VOS CONSIGNES:
[1] Répondez, s'il vous plaît, à ces questions sur la discussion consacrée à Airplay :
(a) Quelle version d'iOS est mentionnée ?
(b) Quel appareil fonctionne sans problème ?
(c) D'après Tuncurry, que signifie le fait que la recopie vidéo fonctionne ?
[2] Recopiez sans changement un passage de la discussion consacrée à Airplay. Commencez aux mots « Ce qui est encore » et arrêtez-vous après « Tuncurry (9 Juin 2014) ».

TEXTE EXTRAIT:
»»
# Problème Airplay



## Jozofa (9 Juin 2014)

Bonjour à tous,

Alors voilà le soucis, j'ai un Ipad air et je ne parviens pas à utiliser la fonction airplay, la recopie vidéo oui, mais pas airplay, le message est : "une erreur lors du téléchargement de ce contenu ...."

Ce qui est encore plus étrange, c'est que l'ipad mini de ma fille, lui ne pose pas de problème et on est sur la même version ios 7.1.1

Quelqu'un à une idée ?

Merci.


----------



## Tuncurry (9 Juin 2014)

Jozofa a dit:


> Quelqu'un à une idée ?
> 
> Merci.



Si la recopie video fonctionne, c'est que Airplay aussi. Que cherche tu a regarder et sur quoi (TV ?)
««
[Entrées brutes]
»»
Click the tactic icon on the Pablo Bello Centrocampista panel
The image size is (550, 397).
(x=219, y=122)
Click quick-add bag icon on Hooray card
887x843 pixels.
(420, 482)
««
RÉPONSES AUX CONSIGNES:
[1]
(a) iOS 7.1.1.
(b) L'iPad mini de la fille de Jozofa.
(c) Cela signifie qu'Airplay fonctionne aussi.

[2]
Ce qui est encore plus étrange, c'est que l'ipad mini de ma fille, lui ne pose pas de problème et on est sur la même version ios 7.1.1

Quelqu'un à une idée ?

Merci.


----------



## Tuncurry (9 Juin 2014)